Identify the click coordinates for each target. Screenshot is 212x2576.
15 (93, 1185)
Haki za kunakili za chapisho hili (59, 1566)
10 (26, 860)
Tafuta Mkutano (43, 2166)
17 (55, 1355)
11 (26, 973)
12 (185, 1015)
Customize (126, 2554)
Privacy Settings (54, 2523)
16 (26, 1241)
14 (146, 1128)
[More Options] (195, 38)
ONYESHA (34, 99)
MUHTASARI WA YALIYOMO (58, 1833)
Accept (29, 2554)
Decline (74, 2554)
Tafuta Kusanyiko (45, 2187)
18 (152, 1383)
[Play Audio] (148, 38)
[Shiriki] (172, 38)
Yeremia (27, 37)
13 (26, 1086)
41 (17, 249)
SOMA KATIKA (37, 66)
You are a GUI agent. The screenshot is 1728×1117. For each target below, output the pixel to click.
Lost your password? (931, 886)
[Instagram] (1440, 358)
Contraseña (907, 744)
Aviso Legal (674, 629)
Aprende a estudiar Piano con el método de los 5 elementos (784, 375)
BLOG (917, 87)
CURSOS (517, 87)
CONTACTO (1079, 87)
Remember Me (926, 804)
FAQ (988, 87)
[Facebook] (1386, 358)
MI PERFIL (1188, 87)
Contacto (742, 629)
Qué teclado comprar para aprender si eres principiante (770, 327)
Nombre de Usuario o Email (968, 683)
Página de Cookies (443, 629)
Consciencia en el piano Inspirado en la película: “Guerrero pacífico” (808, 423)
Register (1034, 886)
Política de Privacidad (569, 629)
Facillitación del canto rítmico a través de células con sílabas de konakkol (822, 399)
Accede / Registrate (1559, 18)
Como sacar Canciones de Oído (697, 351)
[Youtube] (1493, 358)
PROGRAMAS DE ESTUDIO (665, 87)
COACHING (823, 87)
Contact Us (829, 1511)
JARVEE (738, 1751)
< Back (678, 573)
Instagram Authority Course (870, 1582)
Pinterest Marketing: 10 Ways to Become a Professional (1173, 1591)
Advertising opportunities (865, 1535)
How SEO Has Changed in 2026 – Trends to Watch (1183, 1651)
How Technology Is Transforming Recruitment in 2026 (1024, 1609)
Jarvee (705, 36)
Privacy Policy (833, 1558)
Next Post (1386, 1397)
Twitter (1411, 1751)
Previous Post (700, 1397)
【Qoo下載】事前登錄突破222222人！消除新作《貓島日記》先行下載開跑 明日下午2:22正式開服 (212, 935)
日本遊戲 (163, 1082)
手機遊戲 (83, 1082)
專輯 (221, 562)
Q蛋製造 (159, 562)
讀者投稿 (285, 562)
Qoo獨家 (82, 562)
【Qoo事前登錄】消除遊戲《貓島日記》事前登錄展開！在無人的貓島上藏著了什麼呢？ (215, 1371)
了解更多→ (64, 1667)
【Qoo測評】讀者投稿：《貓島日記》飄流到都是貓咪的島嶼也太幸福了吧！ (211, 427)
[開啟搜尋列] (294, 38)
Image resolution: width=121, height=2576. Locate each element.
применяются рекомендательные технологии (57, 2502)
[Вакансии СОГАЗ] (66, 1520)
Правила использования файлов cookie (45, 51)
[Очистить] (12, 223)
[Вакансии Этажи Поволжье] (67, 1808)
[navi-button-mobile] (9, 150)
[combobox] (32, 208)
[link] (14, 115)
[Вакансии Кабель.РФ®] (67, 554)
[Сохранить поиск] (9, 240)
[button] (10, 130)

- _PROBLEM TO WORK ON_: Filter the entries and copy out every line with the word "each".

- _FINISHED TASK_:
Identify the click coordinates for each target. Screenshot is 212x2576.
You are a GUI agent. The screenshot is 1728×1117. For each target below, output the pixel to click.
Image resolution: width=121, height=2576. Locate each element.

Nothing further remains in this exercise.